Jak zwraca uwagę dzisiejsza „Rzeczpospolita”, począwszy od 2017 roku wszystkie firmy importujące gaz będą zobligowane do tworzenia zapasów surowca, co może spowodować wzrost jego cen.
– Jeśli ceny gazu wzrosną o koszty magazynowania, gaz może stać się mniej atrakcyjny względem alternatywnych nośników energii, co może wpłynąć na zdolność pozyskiwania i utrzymania klientów – uważa cytowany przez dziennik Mariusz Caliński, prezes Grupy Duon.
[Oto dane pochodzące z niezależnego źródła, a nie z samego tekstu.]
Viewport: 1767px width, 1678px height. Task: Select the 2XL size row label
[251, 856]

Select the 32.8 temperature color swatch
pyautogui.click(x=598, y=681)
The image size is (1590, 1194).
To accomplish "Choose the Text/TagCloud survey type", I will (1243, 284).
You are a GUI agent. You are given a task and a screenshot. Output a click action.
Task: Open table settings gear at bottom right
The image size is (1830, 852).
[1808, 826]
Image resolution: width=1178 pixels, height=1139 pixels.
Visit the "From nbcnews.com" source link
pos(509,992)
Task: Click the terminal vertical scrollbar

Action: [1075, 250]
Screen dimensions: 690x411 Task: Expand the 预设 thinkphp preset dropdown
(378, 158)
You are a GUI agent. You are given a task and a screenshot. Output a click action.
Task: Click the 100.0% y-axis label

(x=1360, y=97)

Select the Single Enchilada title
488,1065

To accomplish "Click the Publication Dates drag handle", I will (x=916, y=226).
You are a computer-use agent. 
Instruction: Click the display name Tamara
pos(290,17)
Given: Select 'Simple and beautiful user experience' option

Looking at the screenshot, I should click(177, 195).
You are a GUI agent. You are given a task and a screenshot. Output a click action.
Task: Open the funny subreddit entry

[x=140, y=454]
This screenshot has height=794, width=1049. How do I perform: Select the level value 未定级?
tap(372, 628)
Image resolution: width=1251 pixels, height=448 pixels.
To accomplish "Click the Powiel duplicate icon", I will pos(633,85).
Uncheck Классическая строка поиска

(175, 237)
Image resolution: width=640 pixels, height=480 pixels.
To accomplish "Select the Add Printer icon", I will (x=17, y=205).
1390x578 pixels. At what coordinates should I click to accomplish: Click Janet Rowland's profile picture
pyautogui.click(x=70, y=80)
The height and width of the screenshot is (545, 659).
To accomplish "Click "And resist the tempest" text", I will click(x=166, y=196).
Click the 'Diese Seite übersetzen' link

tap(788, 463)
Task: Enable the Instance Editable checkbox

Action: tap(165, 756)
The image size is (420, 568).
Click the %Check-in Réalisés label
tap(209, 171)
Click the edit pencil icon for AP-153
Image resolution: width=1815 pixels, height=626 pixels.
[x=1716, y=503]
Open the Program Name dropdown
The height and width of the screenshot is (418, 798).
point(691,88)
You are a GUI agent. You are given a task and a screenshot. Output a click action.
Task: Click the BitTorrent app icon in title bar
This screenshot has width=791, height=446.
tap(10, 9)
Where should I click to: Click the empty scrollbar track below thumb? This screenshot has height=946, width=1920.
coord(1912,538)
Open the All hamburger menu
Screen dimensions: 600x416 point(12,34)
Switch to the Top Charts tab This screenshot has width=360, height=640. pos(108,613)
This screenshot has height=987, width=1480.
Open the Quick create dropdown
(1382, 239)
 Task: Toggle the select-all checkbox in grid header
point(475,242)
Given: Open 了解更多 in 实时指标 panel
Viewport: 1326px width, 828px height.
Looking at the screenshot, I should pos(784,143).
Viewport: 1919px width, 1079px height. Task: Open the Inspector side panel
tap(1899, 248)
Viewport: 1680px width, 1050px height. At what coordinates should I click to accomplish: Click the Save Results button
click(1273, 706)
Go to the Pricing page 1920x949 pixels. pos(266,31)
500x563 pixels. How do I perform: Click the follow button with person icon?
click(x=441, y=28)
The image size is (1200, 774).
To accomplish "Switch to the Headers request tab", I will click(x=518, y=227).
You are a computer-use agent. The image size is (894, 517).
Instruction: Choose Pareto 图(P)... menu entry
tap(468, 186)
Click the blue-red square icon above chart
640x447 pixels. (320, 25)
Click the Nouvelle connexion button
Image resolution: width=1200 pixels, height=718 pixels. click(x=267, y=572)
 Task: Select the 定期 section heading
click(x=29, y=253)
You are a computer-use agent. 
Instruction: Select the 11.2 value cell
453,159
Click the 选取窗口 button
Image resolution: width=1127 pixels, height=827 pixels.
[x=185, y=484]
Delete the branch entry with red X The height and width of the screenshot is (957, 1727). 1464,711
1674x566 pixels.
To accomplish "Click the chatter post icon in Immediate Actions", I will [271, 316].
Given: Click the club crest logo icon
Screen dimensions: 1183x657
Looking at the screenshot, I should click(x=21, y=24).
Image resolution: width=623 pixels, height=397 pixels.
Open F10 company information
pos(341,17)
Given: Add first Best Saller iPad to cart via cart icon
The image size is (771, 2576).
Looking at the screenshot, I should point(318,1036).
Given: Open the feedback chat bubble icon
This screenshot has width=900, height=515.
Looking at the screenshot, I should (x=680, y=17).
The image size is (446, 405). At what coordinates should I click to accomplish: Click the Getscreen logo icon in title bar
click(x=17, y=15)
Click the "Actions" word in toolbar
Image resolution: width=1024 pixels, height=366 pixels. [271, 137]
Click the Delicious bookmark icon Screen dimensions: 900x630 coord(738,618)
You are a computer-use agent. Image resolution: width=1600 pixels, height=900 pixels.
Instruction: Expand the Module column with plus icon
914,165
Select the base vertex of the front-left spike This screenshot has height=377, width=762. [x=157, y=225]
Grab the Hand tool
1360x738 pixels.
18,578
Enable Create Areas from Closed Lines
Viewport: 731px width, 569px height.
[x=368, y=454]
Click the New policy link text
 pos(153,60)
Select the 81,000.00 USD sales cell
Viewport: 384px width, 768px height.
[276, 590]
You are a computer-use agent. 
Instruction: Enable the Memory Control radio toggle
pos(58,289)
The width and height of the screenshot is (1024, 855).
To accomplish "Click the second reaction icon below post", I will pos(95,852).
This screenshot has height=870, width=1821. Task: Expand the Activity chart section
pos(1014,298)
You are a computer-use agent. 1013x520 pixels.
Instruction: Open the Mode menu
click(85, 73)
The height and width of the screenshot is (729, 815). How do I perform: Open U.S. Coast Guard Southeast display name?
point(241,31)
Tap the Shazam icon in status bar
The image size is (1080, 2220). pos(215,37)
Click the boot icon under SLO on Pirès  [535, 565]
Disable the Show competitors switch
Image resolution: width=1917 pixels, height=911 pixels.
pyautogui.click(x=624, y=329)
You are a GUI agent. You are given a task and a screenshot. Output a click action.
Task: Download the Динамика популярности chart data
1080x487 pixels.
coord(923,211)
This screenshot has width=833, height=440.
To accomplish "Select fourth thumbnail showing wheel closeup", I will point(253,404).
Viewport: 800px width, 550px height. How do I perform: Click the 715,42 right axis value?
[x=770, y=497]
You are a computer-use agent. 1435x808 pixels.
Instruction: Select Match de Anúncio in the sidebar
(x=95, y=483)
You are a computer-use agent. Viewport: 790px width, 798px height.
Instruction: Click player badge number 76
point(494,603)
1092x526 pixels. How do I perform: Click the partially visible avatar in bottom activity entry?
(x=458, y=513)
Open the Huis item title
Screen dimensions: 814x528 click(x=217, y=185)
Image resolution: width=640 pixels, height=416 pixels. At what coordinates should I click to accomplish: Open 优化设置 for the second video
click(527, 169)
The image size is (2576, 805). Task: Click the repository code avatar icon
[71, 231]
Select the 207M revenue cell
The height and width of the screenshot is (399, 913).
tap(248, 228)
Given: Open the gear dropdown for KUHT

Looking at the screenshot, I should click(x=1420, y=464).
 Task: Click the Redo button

Z kolei Tauron martwi się wzrostem cen gazu na TGE.- Giełdy gazu w Europie są istotnie ze sobą skorelowane. Jako grupa sądzimy, iż poprzez wprowadzenie ustawy o zapasach gazu cena błękitnego paliwa na rodzimej giełdzie powinna wzrosnąć, uwzględniając dodatkowy koszt – mówi w rozmowie z gazetą Maciej Wąsowicz, kierownik
zespołu komunikacji zewnętrznej Tauronu.
– Nowy system zakłada równy rozkład obowiązków publicznoprawnych, a tym samym równe warunki konkurencji dla wszystkich uczestników rynku – przekonuje biuro prasowe PGNiG.
Przedstawiciele PGNiG są przekonani, że przy obecnej konkurencji na rynku ceny i tak będą atrakcyjne – czytamy w „Rz”.
Zdaniem cytowanego przez dziennik Marcina Zawiszy, wiceprezesa Unimotu, po wprowadzeniu obowiązku odkładania zapasów dostępność pojemności magazynowych raptownie się zmniejszy, a ceny magazynowania gazu mogą się istotnie zwiększyć, dlatego spółka którą kieruje analizuje możliwości prawne i techniczne utrzymywania zapasów za granicą.
Prezes Grupy Duon uważa z kolei że nowe przepisy utrudnią albo nawet uniemożliwią dużej ilości podmiotów kupowanie surowca za granicą i sprowadzanie go do Polski – czytamy w gazecie.